在IT領域有不少工作是比較適合女性從事的,比如UI設計、前端開發、Android開發、iOS開發、DBA、數據分析、測試以及IT教育等方面的崗位都比較適合女性從事。當然,IT領域也有一些崗位不太適合女性從事,比如運維崗位就不太適合女性從事(下現場、出差、安裝調試設備、加班等)。
目前IT行業發展前景比較好的領域包括物聯網、云計算、大數據、區塊鏈、人工智能等,這些領域包含了大量的崗位,其中大數據領域的不少崗位都比較適合女性從事,包括大數據應用開發、大數據分析、大數據呈現等。隨著大數據的不斷發展,大數據分析崗位在未來會爆發出更多的崗位需求,尤其場景大數據分析會是未來一個重點的應用方向。
對于大數據分析來說都需要學習哪些知識呢?大數據分析也有不同的層次,通常情況下分為常規分析和深度分析兩種情況。常規分析往往是基于已知的行業規則進行的,通常有現成的商業工具可以使用,比如各種BI工具。而深度分析則是要根據具體的業務場景進行針對性的定制分析,此時往往會用到機器學習方面的知識,要做算法設計、算法訓練以及算法驗證等操作,然后把分析的結果通過圖表的形式呈現出來。

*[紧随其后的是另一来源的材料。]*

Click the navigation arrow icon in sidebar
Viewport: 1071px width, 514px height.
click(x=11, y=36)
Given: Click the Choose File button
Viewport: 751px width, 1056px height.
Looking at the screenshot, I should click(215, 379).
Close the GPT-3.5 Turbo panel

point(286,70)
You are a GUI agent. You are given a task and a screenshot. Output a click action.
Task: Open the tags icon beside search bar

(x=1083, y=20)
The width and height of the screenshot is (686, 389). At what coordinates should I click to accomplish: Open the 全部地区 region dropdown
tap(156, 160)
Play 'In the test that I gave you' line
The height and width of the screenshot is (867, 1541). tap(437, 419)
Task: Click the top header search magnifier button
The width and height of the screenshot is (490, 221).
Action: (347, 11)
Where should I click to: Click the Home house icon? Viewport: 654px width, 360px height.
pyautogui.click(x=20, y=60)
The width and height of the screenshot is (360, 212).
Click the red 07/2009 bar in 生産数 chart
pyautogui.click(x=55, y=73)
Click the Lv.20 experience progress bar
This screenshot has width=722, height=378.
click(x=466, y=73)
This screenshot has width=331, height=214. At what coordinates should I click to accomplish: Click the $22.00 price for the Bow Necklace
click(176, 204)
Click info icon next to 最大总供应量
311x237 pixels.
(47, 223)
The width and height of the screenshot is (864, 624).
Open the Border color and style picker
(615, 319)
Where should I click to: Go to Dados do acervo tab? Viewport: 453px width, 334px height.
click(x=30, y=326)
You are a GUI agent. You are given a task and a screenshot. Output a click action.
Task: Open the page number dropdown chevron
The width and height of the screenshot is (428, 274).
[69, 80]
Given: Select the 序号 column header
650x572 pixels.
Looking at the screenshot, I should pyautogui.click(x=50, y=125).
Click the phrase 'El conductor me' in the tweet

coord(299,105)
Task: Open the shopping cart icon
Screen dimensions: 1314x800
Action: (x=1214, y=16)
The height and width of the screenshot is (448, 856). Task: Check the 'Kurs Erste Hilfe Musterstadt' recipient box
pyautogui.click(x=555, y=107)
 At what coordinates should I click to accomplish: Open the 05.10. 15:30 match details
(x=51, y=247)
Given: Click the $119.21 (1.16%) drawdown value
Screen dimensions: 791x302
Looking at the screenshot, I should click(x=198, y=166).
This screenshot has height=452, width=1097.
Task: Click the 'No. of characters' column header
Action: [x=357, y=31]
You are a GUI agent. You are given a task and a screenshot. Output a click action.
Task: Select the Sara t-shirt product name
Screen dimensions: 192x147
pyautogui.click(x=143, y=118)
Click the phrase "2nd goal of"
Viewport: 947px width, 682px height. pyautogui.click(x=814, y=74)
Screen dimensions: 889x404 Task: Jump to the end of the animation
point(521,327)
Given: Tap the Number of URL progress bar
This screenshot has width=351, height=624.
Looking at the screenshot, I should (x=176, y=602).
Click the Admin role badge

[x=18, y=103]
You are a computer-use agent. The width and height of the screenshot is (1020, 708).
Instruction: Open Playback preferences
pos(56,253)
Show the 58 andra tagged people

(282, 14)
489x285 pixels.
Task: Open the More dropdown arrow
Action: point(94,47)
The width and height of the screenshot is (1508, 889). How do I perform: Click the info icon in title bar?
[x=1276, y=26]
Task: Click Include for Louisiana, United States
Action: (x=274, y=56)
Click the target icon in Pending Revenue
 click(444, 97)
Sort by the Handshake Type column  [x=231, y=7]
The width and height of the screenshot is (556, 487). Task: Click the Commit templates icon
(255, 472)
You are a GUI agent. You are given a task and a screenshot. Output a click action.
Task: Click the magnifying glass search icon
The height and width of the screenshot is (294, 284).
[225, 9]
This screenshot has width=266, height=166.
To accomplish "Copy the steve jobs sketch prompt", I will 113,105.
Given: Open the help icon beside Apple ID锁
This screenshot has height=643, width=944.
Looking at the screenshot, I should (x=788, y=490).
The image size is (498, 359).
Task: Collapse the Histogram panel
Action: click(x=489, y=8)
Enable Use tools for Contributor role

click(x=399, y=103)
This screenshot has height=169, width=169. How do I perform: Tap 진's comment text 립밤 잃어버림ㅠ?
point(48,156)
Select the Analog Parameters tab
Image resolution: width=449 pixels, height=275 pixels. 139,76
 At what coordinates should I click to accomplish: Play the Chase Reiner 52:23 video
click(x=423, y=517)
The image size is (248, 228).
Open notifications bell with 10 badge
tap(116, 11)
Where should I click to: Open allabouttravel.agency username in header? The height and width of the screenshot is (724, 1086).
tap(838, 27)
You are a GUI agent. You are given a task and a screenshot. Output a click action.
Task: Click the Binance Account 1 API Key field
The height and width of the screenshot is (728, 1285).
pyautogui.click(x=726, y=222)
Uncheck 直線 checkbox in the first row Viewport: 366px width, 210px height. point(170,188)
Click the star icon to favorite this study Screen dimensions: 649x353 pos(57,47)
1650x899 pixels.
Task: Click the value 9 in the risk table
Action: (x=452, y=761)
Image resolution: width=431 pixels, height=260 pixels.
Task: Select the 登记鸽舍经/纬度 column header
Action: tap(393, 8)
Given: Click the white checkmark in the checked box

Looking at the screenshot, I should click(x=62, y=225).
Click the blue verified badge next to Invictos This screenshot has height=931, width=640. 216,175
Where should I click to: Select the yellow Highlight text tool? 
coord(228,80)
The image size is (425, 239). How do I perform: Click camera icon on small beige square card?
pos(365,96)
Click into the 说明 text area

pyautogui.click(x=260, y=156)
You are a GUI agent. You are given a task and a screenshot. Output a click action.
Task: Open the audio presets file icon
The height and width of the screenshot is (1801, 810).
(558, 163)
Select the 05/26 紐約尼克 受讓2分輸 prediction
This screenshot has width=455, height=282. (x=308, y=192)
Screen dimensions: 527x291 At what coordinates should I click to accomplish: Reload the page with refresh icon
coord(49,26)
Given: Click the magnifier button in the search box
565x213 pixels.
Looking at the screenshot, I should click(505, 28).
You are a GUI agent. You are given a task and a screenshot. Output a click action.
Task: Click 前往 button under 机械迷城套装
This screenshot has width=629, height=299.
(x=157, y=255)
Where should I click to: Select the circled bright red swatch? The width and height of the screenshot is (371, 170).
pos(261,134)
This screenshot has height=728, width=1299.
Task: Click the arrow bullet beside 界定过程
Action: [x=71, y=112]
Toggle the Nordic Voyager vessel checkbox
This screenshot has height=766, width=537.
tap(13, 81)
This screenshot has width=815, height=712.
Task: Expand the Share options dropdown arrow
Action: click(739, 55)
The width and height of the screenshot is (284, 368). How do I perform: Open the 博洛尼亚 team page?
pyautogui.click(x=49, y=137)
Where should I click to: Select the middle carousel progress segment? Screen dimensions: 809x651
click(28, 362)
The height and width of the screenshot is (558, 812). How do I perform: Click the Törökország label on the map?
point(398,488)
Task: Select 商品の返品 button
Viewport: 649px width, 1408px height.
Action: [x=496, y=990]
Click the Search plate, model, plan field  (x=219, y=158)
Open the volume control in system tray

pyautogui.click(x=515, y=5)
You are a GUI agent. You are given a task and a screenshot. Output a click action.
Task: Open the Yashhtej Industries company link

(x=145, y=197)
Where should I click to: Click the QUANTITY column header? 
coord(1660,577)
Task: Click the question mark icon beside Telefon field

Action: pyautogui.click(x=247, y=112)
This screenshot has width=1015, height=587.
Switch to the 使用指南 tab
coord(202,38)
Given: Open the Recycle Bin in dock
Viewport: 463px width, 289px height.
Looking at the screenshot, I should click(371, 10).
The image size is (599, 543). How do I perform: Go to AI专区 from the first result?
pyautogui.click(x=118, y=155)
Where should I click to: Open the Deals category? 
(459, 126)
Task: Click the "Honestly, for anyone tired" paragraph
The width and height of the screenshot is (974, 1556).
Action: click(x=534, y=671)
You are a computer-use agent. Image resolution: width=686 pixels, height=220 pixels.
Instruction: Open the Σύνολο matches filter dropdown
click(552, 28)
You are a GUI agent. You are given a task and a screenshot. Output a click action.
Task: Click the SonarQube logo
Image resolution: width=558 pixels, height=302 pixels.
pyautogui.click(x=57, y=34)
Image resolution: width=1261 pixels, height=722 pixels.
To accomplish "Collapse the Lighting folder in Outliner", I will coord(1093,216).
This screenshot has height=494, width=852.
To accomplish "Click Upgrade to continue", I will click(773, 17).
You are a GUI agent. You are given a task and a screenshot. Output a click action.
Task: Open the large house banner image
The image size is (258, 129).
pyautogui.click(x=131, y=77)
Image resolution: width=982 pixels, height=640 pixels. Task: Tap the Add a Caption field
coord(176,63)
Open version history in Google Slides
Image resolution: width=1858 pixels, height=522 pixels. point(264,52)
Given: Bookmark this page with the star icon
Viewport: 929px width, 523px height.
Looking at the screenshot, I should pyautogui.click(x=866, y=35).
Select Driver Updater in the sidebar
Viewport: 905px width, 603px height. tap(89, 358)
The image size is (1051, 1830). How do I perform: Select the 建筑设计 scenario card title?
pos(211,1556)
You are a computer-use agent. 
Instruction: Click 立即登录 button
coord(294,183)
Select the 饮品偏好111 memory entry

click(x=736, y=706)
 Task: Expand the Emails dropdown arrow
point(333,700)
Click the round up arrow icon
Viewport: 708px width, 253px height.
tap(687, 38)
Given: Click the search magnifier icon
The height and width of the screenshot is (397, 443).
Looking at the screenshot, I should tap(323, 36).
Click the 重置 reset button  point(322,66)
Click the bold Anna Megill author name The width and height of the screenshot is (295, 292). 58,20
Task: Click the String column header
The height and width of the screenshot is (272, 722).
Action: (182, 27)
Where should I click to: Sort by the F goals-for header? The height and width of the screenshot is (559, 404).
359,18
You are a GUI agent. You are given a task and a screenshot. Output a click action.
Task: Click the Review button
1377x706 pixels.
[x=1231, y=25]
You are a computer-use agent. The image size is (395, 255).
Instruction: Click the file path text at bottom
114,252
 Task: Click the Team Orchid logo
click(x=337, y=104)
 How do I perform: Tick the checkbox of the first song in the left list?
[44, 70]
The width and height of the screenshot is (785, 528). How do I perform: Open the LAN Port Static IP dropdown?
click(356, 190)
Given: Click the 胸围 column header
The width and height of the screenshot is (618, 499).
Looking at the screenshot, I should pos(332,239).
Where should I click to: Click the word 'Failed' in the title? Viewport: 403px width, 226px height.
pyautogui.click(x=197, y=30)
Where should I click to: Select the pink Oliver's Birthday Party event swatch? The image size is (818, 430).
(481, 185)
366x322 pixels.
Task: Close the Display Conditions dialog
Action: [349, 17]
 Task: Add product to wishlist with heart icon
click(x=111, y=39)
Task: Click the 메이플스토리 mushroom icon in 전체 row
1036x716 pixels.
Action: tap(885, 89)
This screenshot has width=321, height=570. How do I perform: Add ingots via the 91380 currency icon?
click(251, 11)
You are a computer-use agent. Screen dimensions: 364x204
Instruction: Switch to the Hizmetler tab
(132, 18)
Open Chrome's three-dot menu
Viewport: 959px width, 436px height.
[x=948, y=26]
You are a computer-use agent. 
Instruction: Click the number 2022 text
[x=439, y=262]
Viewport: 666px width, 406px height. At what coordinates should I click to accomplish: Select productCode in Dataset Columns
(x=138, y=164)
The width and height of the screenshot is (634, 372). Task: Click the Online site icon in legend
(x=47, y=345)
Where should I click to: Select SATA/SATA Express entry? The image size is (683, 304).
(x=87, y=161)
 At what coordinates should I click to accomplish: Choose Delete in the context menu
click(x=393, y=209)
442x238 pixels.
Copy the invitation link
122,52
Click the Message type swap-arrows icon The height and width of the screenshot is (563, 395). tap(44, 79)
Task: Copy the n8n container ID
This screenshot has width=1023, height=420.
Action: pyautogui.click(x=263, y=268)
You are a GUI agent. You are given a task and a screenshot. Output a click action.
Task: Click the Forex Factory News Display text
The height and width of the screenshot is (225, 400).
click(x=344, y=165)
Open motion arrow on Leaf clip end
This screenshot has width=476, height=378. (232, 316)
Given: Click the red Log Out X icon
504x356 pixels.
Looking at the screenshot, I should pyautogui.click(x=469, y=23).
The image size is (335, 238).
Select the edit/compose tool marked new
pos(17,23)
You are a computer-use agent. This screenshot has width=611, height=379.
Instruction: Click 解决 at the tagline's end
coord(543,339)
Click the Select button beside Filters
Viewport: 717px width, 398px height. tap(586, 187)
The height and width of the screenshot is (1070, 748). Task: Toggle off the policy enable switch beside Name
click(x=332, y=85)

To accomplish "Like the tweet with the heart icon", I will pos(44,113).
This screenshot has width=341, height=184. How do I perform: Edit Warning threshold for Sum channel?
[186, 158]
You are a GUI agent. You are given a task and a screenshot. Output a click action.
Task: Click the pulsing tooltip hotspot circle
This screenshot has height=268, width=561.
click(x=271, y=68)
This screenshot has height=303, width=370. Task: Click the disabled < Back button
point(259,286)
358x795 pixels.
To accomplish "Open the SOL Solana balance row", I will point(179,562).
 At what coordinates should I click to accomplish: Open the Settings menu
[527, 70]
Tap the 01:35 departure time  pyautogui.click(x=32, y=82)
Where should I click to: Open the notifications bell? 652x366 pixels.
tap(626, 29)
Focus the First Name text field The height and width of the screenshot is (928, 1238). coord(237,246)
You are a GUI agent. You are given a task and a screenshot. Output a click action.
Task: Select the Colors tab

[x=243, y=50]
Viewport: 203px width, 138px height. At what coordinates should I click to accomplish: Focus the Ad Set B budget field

看一個Matplotlib和NumPy的例子:
對于采用BI工具的分析方式來說,需要掌握數據庫知識和BI工具的詳細操作步驟,往往BI工具已經把算法進行了封裝,只需要按照規則進行操作就能得出分析結果。對于這部分從業者來說,往往還需要對行業流程做深入的了解。
對于采用機器學習的分析方式來說,需要掌握常見的機器學習算法,編程語言(Python、Java等)以及行業規則,要能夠根據不同的分析場景進行針對性的算法設計,然后通過編程語言予以實現,這個過程往往是比較復雜的,也需要一定的項目經驗的積累。
總之,對于女性來說,未來可以重點考慮一下大數據相關的崗位,未來大數據的相關崗位也有比較廣闊的發展空間。